Former community in Virginia, United States

Conklin was an unincorporated community in Loudoun County, Virginia, United States. The site of the former community is located around State Route 620 (Braddock Road) State Route 606 (Loudoun County Parkway) and straddles the southern border of the census-designated place of South Riding. The only two buildings remaining of the community are the Settle-Dean Cabin, the home of a family of enslaved people, and Prosperity Baptist Church and Cemetery.

==History==
After the American Civil War (1861–1865), emancipated black slaves settled in the area that would later be known as Conklin. The community would receive this name after Pennsylvanians John R. and Mary Conklin built a homestead in the 1870s. The Conklins would establish a store here in 1890 and it would serve as a post office for the community. In 1872, the Conklin School, a single-room schoolhouse for Black children, was built and operated until 1948.

In the 1850s, one of the emancipated slaves who lived in Conklin, Charles Dean, was willed the 142 acre property of his slaveowners, the Settle family.

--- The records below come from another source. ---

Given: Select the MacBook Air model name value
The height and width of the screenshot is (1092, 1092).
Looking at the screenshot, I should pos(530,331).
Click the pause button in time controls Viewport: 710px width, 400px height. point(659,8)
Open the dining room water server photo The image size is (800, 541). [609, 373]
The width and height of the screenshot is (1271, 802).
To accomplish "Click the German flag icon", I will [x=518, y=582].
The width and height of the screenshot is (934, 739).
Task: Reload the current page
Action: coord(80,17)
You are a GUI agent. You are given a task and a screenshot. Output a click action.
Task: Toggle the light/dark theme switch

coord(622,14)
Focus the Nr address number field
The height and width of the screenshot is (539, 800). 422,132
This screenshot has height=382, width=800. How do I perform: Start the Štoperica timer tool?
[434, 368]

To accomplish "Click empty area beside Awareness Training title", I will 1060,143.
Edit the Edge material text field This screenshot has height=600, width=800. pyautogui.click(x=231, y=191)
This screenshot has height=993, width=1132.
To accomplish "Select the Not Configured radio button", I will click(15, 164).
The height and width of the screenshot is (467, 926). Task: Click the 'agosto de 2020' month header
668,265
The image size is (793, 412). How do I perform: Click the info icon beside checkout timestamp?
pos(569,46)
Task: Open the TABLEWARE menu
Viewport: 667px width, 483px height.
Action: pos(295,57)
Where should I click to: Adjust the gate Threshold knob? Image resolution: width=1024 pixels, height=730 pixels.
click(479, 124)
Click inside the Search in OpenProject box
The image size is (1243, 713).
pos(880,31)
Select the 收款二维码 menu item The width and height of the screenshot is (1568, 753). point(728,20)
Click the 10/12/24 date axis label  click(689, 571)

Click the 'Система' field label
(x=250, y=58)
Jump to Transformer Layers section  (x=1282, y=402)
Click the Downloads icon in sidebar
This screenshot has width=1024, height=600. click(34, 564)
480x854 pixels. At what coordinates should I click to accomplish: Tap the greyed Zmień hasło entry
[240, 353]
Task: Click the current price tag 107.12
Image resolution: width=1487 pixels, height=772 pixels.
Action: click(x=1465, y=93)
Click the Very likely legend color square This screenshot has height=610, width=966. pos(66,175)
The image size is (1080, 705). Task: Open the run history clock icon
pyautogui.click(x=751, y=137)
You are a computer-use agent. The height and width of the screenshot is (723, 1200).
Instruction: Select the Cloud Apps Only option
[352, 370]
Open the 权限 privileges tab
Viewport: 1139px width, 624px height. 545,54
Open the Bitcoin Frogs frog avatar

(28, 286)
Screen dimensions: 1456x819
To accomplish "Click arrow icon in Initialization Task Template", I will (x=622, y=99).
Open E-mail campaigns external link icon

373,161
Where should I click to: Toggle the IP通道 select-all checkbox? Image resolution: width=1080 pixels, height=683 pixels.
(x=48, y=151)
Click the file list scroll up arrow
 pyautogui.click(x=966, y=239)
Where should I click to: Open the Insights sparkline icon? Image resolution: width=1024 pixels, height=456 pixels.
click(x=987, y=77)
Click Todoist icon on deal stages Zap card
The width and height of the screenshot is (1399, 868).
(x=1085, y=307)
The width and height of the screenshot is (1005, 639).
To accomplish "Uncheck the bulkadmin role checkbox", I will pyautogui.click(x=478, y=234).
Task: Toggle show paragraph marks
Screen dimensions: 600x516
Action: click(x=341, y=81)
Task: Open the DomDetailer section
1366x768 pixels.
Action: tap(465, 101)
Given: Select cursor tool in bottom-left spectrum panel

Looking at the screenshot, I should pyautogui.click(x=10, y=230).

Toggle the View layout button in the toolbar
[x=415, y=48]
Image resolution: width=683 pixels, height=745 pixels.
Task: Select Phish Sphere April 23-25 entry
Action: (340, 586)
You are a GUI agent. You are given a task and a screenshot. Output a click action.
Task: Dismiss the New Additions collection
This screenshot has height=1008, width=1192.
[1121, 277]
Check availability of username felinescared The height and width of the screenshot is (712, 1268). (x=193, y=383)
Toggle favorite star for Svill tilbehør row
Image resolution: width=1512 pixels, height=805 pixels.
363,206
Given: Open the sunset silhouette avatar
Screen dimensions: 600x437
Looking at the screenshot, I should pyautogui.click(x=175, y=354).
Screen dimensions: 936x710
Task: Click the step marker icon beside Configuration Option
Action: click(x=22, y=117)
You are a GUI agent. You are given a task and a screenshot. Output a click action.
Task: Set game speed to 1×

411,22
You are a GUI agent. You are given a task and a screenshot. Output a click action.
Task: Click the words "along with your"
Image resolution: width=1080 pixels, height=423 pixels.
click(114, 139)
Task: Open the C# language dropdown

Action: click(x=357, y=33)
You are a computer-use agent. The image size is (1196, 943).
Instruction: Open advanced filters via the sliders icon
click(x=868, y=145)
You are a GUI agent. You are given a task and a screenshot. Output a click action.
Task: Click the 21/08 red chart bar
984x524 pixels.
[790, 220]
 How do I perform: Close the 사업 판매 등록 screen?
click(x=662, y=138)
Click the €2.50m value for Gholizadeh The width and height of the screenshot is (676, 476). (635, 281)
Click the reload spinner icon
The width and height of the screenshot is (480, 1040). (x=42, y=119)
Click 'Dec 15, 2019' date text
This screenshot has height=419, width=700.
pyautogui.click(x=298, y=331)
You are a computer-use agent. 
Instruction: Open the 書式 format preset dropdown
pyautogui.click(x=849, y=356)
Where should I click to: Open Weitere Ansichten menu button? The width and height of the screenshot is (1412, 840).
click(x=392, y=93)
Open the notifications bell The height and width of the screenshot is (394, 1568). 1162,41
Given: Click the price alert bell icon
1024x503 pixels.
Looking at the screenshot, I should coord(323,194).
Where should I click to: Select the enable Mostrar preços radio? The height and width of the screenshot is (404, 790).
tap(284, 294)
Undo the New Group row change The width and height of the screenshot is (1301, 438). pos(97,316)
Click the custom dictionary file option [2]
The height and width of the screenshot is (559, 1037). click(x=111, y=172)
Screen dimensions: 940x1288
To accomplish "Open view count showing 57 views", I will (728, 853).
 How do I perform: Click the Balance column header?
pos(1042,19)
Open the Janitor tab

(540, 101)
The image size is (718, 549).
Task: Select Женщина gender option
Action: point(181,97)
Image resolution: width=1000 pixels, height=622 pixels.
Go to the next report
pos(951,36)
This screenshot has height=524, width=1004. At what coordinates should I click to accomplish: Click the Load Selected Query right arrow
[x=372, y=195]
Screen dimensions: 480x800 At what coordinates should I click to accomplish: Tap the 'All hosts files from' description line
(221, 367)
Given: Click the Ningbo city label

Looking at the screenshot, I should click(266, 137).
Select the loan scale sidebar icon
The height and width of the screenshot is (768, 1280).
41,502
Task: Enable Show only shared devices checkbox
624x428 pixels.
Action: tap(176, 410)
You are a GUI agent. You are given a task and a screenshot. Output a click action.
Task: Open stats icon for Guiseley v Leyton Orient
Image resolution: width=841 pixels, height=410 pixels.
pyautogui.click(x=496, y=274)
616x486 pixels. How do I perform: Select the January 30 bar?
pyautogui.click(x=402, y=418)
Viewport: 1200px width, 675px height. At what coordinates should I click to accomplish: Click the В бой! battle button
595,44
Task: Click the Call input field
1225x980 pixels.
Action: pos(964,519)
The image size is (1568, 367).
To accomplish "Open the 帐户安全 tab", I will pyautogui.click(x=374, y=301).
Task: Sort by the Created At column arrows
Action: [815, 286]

He, with assistance from his daughter Jennie Dean, donated a portion of his to establish Prosperity Baptist Church in 1889. The church was burnt down in a fire of unspecified cause in 1951, but a new church building would be constructed in 1972. One of the few remaining buildings of Conklin is the Settle-Dean Cabin, which was the home that the Dean family lived in while enslaved.

In 1995, the community of South Riding was established. The new community would engulf Conklin as the homebuilding company Toll Brothers began developing residential subdivisions at the site. The Settle-Dean Cabin, which was in poor condition, was dismantled and relocated on the western side of Loudoun County Parkway to make way for the new development and informative signs were added at the new site. A ceremony was held on November 5, 2011, to celebrate the completion of the project.